----- ФРАГМЕНТ ДОКУМЕНТА

А вот если мы не будем ему помогать, то он может в конце концов попасть и в умственно отсталые.
Но детей с ЗПР (VII вид) и с умственной отсталостью (VIII вид) попадают в одни и те же учреждения VII -VIII вида?
– Да, они могут учиться рядом, но занимаются они там по разным программам.
Вот это надо проверить, сомнительно. Понятно и, наверно, экономней объединять, поскольку нужны одни и те же специалисты. Но организовать занятия по разным программам в одной школе… Спрошу.
Ссылаюсь на фильм Погребижской http://gignomai.livejournal.com/575755.html: тягостное впечатление от убежденности педагогов, что они имеют дело с детьми неполноценными. И различением ЗПР и умственной отсталости там и не пахнет. И занятия по общей облегченной (обедненной) программе.
– Не имеют права! Я вам скажу: дело в том, что у нас не хватает специалистов. Вот у нас, в школах Смоленщины, работают люди, которые в большинстве своем закончили пединститут как учителя-предметники. Но они не знают основ дефектологии, возможностей ребенка, не знают, что такое задержка… Я не виню этих людей…
Но это одна сторона. Есть и другая тенденция: будем всех обучать в массовой школе. Да не должно быть такого! Он не умеет себя обслуживать, не может сам в туалет ходить, сам есть…
А я опять за своё. Решения ПМПК носят рекомендательный характер. Но диагноз, за которым авторитет специалистов, действует не слабее, чем насилие и определяет административное решение, которое может оказаться губительным для ребенка. Несут ли они ответственность за неверный диагноз?
– В какой-то степени да. Но в большей степени нет.

----------
----- ПОКАЗАННЫЕ ДАННЫЕ

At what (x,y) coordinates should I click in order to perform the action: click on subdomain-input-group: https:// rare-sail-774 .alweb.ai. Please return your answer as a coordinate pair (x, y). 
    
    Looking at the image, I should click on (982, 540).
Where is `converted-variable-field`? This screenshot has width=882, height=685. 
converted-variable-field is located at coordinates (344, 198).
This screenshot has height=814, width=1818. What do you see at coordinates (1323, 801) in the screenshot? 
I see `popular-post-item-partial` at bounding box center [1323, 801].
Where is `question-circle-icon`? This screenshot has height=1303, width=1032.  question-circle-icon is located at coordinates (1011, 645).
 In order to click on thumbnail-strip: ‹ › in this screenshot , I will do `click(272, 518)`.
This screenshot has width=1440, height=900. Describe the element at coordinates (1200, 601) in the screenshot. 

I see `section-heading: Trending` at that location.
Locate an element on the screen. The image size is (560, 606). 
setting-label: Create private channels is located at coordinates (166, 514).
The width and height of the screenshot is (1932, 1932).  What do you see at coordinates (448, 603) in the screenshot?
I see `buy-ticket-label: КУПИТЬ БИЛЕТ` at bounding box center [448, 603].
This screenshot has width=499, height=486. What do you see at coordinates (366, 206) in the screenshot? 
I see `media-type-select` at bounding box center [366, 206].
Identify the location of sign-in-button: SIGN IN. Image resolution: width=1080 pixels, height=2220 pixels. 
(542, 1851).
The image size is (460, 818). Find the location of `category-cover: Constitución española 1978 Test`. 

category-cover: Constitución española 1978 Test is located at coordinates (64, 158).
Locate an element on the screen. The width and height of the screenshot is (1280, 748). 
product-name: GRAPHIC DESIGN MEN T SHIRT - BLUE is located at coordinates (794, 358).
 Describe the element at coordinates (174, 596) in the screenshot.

----------

▸ ПОПРОБУЙТЕ САМИ
Перепишите из отрывка о детях с ЗПР всё, начиная с «Вот это надо» и вплоть до «одной школе… Спрошу.», заменив «специалисты» на «педагоги».

▸ РЕЗУЛЬТАТ
Вот это надо проверить, сомнительно. Понятно и, наверно, экономней объединять, поскольку нужны одни и те же педагоги. Но организовать занятия по разным программам в одной школе… Спрошу.